«Due anni fa mi hanno diagnosticato la Sla, oggi dico che la cura riguarda tutti»

di Lina Forconi*

da Il Resto del Carlino, edizione di Macerata

Lina

Lina Forconi a Urbisaglia, il paese marchigiano in cui risiede. Laureata in Psicologia a Roma, ha esercitato la propria professione nelle scuole, in costante contatto con adolescenti in difficoltà

Sembrava una banale storta della caviglia destra, ma che qualcosa non quadrasse l’ho capito quando, improvvisamente, ho sentito la gamba destra rigida e quel giorno, nel marzo del 2012, sono riuscita ad arrivare a scuola solo con grandissima fatica.
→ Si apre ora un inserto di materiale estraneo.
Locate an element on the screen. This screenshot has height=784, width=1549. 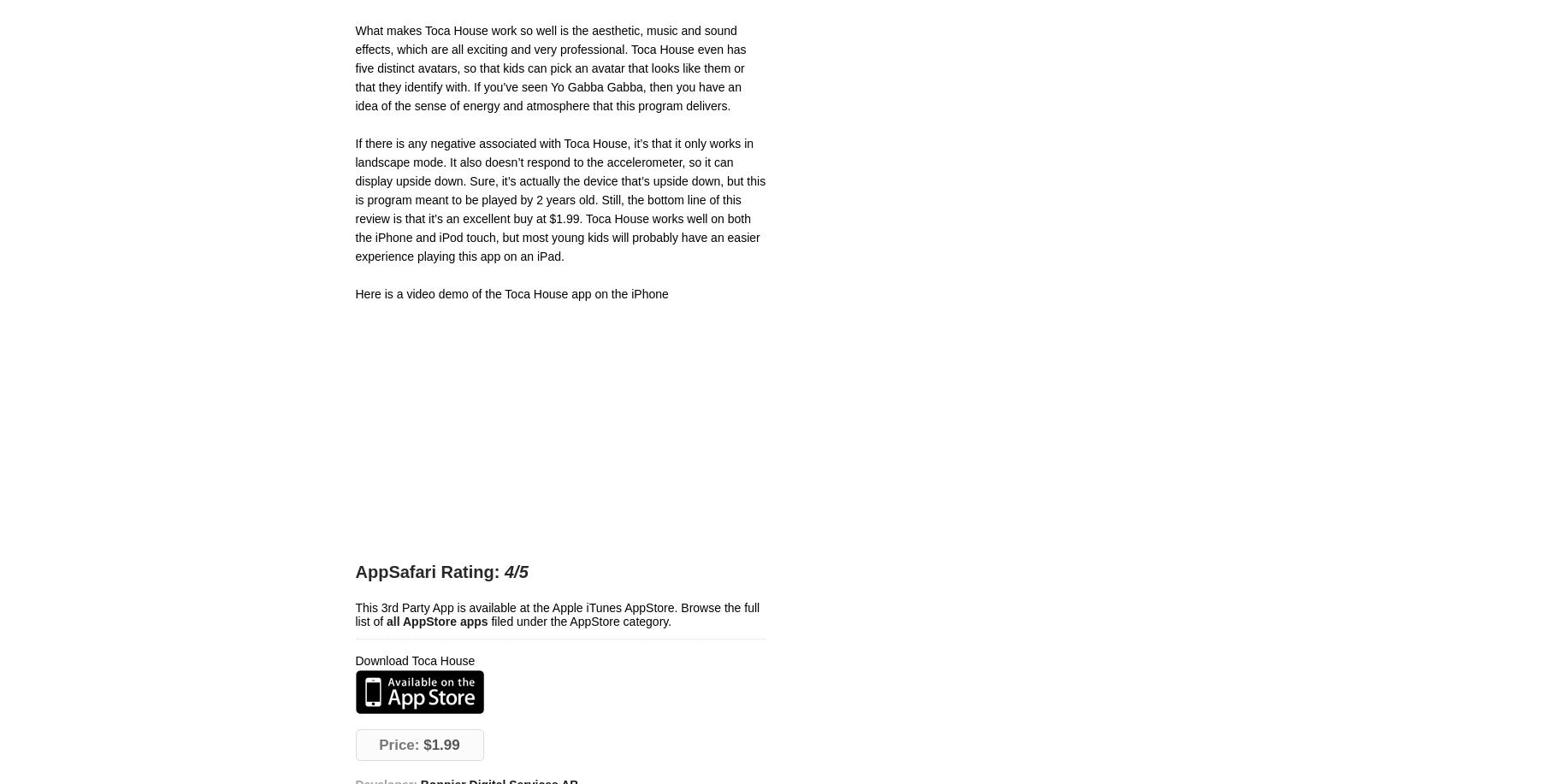
'Here is a video demo of the Toca House app on the iPhone' is located at coordinates (355, 292).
E pensare che fino a quel momento parcheggiavo distante per poter fare qualche passo a piedi! In ogni caso, almeno all’inizio, diedi tutta la colpa a quella storta. Successivamente ho cominciato ad inciampare, e qualche volta sono caduta, ma pensavo, o meglio i familiari e gli amici pensavano, alla caviglia. Poi nel mese di novembre è arrivata la diagnosi: Sla.

Il medico usò un eufemismo, malattia del motoneurone, perché disse che prima di una diagnosi così grave preferiva sentirsi con un centro specializzato. Potete immaginare quello che si prova.